**REQUIRED WORK**
Copy out each of the following entries verbatim, with every line in its original form and order.

**EXTRACTED DATA**
•••
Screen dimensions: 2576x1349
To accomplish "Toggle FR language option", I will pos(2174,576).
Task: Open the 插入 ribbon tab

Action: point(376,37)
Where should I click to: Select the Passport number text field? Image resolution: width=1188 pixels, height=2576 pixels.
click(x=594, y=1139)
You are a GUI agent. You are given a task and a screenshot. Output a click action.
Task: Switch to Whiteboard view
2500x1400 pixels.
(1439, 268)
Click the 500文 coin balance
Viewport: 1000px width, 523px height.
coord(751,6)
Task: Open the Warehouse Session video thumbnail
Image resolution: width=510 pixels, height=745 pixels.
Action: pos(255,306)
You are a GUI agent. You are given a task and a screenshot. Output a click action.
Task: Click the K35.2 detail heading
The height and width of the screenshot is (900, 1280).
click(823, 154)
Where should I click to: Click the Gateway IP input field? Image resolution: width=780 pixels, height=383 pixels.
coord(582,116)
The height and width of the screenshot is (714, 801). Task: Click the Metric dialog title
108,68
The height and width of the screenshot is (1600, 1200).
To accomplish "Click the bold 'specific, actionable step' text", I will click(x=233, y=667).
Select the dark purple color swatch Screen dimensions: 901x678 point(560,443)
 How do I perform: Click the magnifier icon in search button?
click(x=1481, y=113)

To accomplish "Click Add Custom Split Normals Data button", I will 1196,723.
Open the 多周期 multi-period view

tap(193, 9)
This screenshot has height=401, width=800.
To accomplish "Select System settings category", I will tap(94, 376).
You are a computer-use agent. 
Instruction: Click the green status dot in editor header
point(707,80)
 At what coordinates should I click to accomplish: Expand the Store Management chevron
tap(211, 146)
•••
**ANSWER BELOW**
Screen dimensions: 2576x1349
To accomplish "Toggle FR language option", I will pos(2174,576).
Task: Open the 插入 ribbon tab

Action: point(376,37)
Where should I click to: Select the Passport number text field? Image resolution: width=1188 pixels, height=2576 pixels.
click(x=594, y=1139)
You are a GUI agent. You are given a task and a screenshot. Output a click action.
Task: Switch to Whiteboard view
2500x1400 pixels.
(1439, 268)
Click the 500文 coin balance
Viewport: 1000px width, 523px height.
coord(751,6)
Task: Open the Warehouse Session video thumbnail
Image resolution: width=510 pixels, height=745 pixels.
Action: pos(255,306)
You are a GUI agent. You are given a task and a screenshot. Output a click action.
Task: Click the K35.2 detail heading
The height and width of the screenshot is (900, 1280).
click(823, 154)
Where should I click to: Click the Gateway IP input field? Image resolution: width=780 pixels, height=383 pixels.
coord(582,116)
The height and width of the screenshot is (714, 801). Task: Click the Metric dialog title
108,68
The height and width of the screenshot is (1600, 1200).
To accomplish "Click the bold 'specific, actionable step' text", I will click(x=233, y=667).
Select the dark purple color swatch Screen dimensions: 901x678 point(560,443)
 How do I perform: Click the magnifier icon in search button?
click(x=1481, y=113)

To accomplish "Click Add Custom Split Normals Data button", I will 1196,723.
Open the 多周期 multi-period view

tap(193, 9)
This screenshot has height=401, width=800.
To accomplish "Select System settings category", I will tap(94, 376).
You are a computer-use agent. 
Instruction: Click the green status dot in editor header
point(707,80)
 At what coordinates should I click to accomplish: Expand the Store Management chevron
tap(211, 146)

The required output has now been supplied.